Romain Gavras and Dali Benssalah at The American French Film Festival (TAFF) in Hollywood, October 13, 2022 VALERIE MACON AFP

"The film is a farewell party to the neighborhood", welcomes for his part the mayor of Évry-Courcouronnes Stéphane Beaudet, "child of the city" who remembers "the happy hours of the slab but also his depression " .

He is full of praise for the production, which took residents and traders on an "incredible human adventure" which had "a real impact" for the city, with "4,500 stamps and nearly 3 million euros injected into the local economy".

The film is "a bit caricatural", recognizes the elected official who refuses angelism: "Let's not cast a modest veil over certain young people, certainly in the minority, but who exist".

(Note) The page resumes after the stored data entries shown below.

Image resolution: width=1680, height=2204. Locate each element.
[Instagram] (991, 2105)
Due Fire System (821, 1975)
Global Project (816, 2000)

In passing, he recalls that in November 2005, a workshop for making Molotov cocktails had been discovered under the premises of the municipal police, at the Parc aux Lièvres.

Faced with the universe of concrete, Sébastien Le Roy sums up the general feeling: "there is really something special" about this slab which has welcomed "the stories of people who have lived there for 40 years" and that "we don't cannot erase out of hand".